Peak Oil Movement Lacks a City, Town, Village Foundation

My friend Jan Lundberg writes about oil in his mid May Internet column, Culture Change, as he indeed used to write about oil on 'the other side of the fence' for the oil companies as co-publisher/editor of the Lundberg Letter. He reports in the current Culture Change on three peak oil conferences, his own in Washington, DC on 'Petrocollapse,' a somewhat more mainstream conference, also in Washington three days later called 'Peak Oil and the Environment' and one held New York City in April on peak oil.

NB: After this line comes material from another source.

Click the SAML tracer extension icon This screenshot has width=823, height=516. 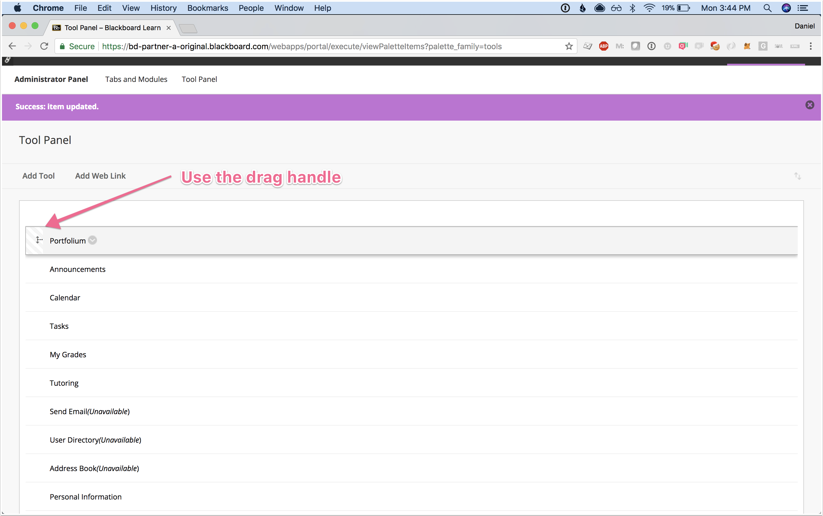pyautogui.click(x=779, y=46)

None of them looked at reshaping the metropolis, cities and towns around ecological principles. None studied major land uses to fit today's for-better-or-worse enormously high human population, nor the reality of the single largest most damaging element in oil addiction, climate change and extinction of species: the city in its present form. And none of them ventured to explore how that present form can be reshaped, how cities can be redesigned. Though I wasn't there and am not positive on this particular I would be fairly confident none of them covered the tools such as ecocity mapping, transfer of development rights and ecological demonstration projects that could transform cities into enormously energy and land conserving entities and actual tools in their own right to reverse the destruction of biodiversity on Earth.

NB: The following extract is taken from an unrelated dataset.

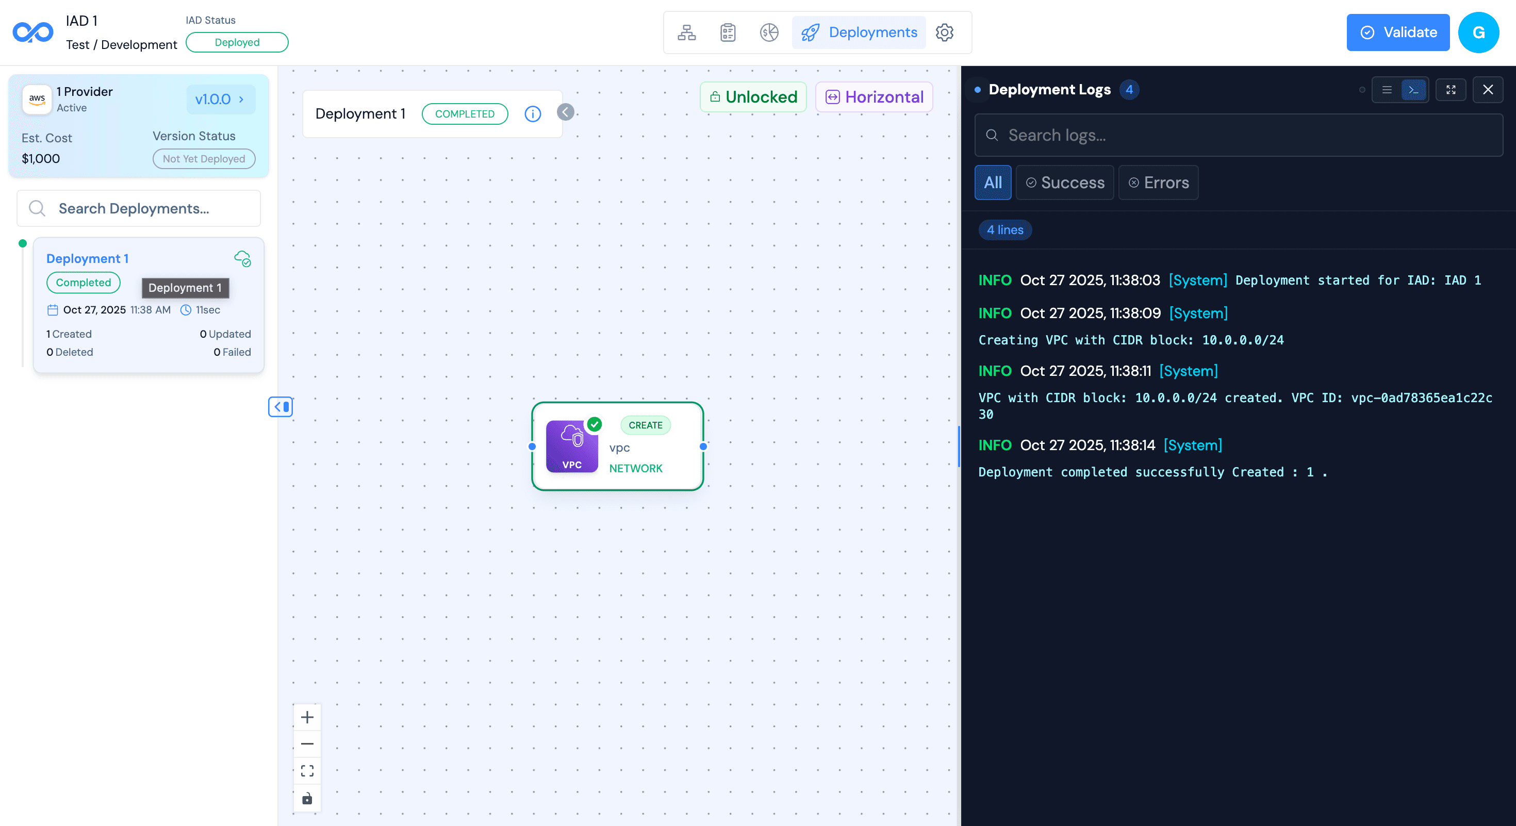The height and width of the screenshot is (826, 1516).
Task: Collapse the left deployments sidebar
Action: click(x=281, y=407)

Jan writes about Lester Brown's self-canceling wind power/hybrid car solution, the positive of wind energy cancelled by the negative of the car. But then he, as one of the conference organizers, and the other peak oil organizers are wrong about something Lester's wrong about, too: virtually ignoring the piece of the puzzle which is the reshaping of the city, town and village. The small start with ecovillages is something, but far from enough to prevent a disastrous debacle on the future side of the peak oil slope.

Practically nobody puts the pieces together with the foundation for our architecture, technologies and lifestyles: the arrangement of the built enviornment. Without that, the powerdown will really be bad. The badder it is the less of that rosy post peak oil future some wistfully imagine will be possible. Strange to me, but not only the establishment but the peak oil movement is missing that piece of the puzzle too.